Diğer herkes de benzer şekilde şok oldu.
“Yenilmez Dugu’nun gizemli ve akıl almaz bir yetişim merkezi var,” dedi Baş Rahibe ve endişeli görünüyordu. “Onunla başa çıkabileceğimden ben bile emin değilim. Eğer uyanıksa, o zaman herkes onun için endişelenecek. Ancak, görebildiğim kadarıyla, onun olduğunu sanmıyorum.
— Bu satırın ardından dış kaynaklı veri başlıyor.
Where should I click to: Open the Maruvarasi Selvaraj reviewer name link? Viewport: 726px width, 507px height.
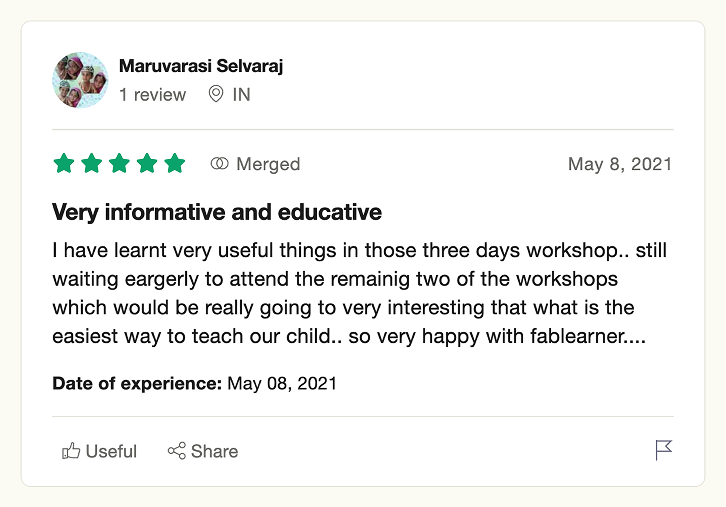click(201, 66)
Öyle olsaydı, Yenilmez Hanedanlığı bir kaplumbağa gibi saklanmazdı. Kaynaklarına gelince, Sonsuz Aegis’in onlara yardım etmesi muhtemeldir.
“Ne?” Yang Voidprime şok içinde söyledi. “Yang Qi’nin Yenilmez Hanedanlığı ile bir anlaşma yaptığını mı söylüyorsun? Bu nasıl mümkün olabilir?”
“İmkansız değil,” dedi Hailan soğuk bir sesle. “Yang Qi’nin imparatorluğunu güvende tutmak için Yenilmez Dugu’nun yardımına ihtiyacı var. Ve Yenilmez Dugu’nun kaynaklar için Yang Qi’ye ihtiyacı var. Bir anlaşmaya varmaları çok mantıklı. Yine de çok fazla endişelenmem. Kesinlikle birbirlerine karşı komplo kuracaklar ve bu Yang Qi’yi ve imparatorluğunu zayıflatacak. Dahası, eğer gerçekten samimi bir şekilde birlikte çalışıyorlarsa, neden imparatorluklarını birleştirmesinler? Neden her şeyi olduğu gibi bıraksınlar ki?”
Hailan’ın analizi mantıklı görünse de, aslında Yang Qi’nin ekmeğine yağ sürüyordu.
Ne de olsa, imparatorlukları birleştirmemesinin nedeni, Sonsuz Kalkanını lekeleyen saf olmayan kaderi istememesiydi. Tabii ki, artık Yenilmez Dugu uyanık olduğuna göre, bu sorunu çözmek kolay olacaktı. Ama yine de sis perdesini açık tutmak istedi.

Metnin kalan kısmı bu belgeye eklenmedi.